Exposure of sensitive data, including credentials and internal service information, could lead to non-compliance with data protection regulations like GDPR and HIPAA, which require strict controls over access to sensitive and personal data.
By enabling unauthorized access to internal resources and sensitive information, this vulnerability increases the risk of data breaches and unauthorized data disclosure, which are critical compliance concerns under these standards.
Can you explain this vulnerability to me?
CVE-2026-39361 is a Server-Side Request Forgery (SSRF) vulnerability in the OpenObserve observability platform (version 0.70.3 and earlier). The issue arises because the function validate_enrichment_url fails to properly block IPv6 addresses due to the way Rust's url crate returns IPv6 addresses with surrounding brackets (e.g., "[::1]") while the validation logic incorrectly compares them without brackets (e.g., "::1").
This flaw allows an authenticated attacker to bypass checks that are meant to block access to internal or private IP addresses. As a result, the attacker can make the server send requests to internal services that should be inaccessible externally, including cloud metadata services like AWS IMDSv1, GCP metadata, or Azure IMDS, potentially exposing sensitive credentials or internal network information.
How can this vulnerability impact me? :
This vulnerability can have serious impacts by allowing an authenticated attacker to access internal network services or cloud metadata endpoints that are normally protected from external access.
- Exposure of sensitive cloud IAM credentials via AWS IMDSv1, GCP metadata, or Azure IMDS.
- Unauthorized probing and access to internal network services on self-hosted deployments.
- Potential compromise of confidentiality due to leakage of sensitive internal or cloud service information.
How can this vulnerability be detected on my network or system?
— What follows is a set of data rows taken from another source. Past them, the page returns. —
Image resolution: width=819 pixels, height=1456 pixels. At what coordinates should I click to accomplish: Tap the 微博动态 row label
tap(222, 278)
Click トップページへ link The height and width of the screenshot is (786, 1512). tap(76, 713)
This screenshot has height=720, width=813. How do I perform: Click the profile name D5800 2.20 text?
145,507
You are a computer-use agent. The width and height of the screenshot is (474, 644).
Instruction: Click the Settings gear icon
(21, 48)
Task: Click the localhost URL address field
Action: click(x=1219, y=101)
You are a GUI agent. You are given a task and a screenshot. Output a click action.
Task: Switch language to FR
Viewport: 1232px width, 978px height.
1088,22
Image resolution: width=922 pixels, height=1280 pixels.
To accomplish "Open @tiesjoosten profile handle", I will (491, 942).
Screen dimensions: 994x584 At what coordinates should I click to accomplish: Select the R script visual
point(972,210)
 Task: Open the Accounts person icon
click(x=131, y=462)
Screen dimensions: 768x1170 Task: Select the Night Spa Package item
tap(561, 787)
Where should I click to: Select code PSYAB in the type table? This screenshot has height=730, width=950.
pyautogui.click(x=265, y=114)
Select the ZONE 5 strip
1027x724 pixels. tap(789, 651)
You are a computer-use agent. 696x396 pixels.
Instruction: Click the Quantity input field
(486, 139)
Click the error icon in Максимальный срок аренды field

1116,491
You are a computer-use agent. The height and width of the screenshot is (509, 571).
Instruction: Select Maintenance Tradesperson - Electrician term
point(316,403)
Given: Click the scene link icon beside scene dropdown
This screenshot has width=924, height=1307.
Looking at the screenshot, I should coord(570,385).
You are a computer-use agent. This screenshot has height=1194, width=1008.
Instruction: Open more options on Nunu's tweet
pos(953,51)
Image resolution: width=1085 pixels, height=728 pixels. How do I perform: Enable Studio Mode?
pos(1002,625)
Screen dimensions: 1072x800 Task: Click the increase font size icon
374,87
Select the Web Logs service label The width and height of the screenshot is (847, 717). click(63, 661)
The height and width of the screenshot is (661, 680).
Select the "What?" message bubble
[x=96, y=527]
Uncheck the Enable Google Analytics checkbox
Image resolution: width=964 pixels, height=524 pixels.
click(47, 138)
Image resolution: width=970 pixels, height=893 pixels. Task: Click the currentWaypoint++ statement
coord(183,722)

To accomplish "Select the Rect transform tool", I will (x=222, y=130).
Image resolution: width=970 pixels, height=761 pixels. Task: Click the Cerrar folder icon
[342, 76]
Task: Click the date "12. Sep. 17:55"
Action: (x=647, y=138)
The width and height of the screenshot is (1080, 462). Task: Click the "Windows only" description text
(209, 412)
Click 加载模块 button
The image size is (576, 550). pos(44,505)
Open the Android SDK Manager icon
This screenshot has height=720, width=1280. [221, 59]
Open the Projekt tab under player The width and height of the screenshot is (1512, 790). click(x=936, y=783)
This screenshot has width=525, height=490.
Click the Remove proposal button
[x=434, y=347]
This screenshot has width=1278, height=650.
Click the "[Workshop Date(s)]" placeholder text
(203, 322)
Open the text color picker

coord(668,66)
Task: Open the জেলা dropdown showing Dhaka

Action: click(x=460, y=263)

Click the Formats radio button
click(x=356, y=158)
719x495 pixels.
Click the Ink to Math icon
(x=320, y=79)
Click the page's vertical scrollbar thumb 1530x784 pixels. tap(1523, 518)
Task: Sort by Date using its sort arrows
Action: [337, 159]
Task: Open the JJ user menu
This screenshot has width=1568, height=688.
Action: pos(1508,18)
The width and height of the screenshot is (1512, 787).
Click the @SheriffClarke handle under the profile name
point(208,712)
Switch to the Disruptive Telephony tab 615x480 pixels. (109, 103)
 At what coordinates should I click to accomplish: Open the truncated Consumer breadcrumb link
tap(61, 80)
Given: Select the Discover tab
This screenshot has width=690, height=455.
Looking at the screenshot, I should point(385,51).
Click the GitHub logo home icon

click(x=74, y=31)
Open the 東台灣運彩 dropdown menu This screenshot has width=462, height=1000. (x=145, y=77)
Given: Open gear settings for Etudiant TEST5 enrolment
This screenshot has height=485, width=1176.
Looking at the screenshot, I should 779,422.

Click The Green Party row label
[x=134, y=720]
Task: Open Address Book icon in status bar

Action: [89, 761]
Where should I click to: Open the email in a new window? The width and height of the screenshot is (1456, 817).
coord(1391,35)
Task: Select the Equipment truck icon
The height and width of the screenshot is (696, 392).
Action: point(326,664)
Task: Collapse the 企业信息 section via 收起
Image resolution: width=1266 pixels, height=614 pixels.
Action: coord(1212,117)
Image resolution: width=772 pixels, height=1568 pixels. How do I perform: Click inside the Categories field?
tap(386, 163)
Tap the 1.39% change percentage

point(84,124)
Can you suggest some commands?
This vulnerability can be detected by monitoring enrichment URL requests sent to the OpenObserve API for suspicious IPv6 bracketed addresses that bypass validation, such as URLs containing hosts like "[::1]", "[::ffff:127.0.0.1]", or other private/internal IP addresses enclosed in brackets.
Detection can involve inspecting logs or network traffic for enrichment URL requests that include IPv6 addresses with brackets, especially those targeting internal or cloud metadata IPs (e.g., 169.254.169.254).
Suggested commands to detect such activity include:
- Using grep or similar tools on logs to find bracketed IPv6 addresses in enrichment URLs, e.g.:
- grep -E '\[::[0-9a-fA-F:]+\]' /path/to/openobserve/logs/*
- Using network packet capture tools like tcpdump or Wireshark to filter HTTP requests containing bracketed IPv6 addresses:
- tcpdump -A -s 0 'tcp port 80 and (((ip6[40] = 0x47) and (ip6[41] = 0x45)) or (tcp[((tcp[12:1] & 0xf0) >> 2):4] = 0x47455420))' | grep '\[::'
- Review enrichment URL parameters in API requests for hosts that include brackets and map to internal IP ranges or cloud metadata IPs.
What immediate steps should I take to mitigate this vulnerability?
Immediate mitigation steps include updating OpenObserve to a version that includes the fix for CVE-2026-39361, which properly strips brackets from IPv6 addresses and blocks access to localhost, private, link-local, and cloud metadata IP addresses.
If an immediate update is not possible, consider implementing network-level controls to block outbound requests from OpenObserve to internal IP ranges and cloud metadata IP addresses such as 169.254.169.254.
Additionally, restrict authenticated users' ability to submit enrichment URLs or validate and sanitize enrichment URL inputs to prevent bracketed IPv6 addresses from bypassing validation.
Monitoring and alerting on suspicious enrichment URL requests containing bracketed IPv6 addresses can also help detect exploitation attempts.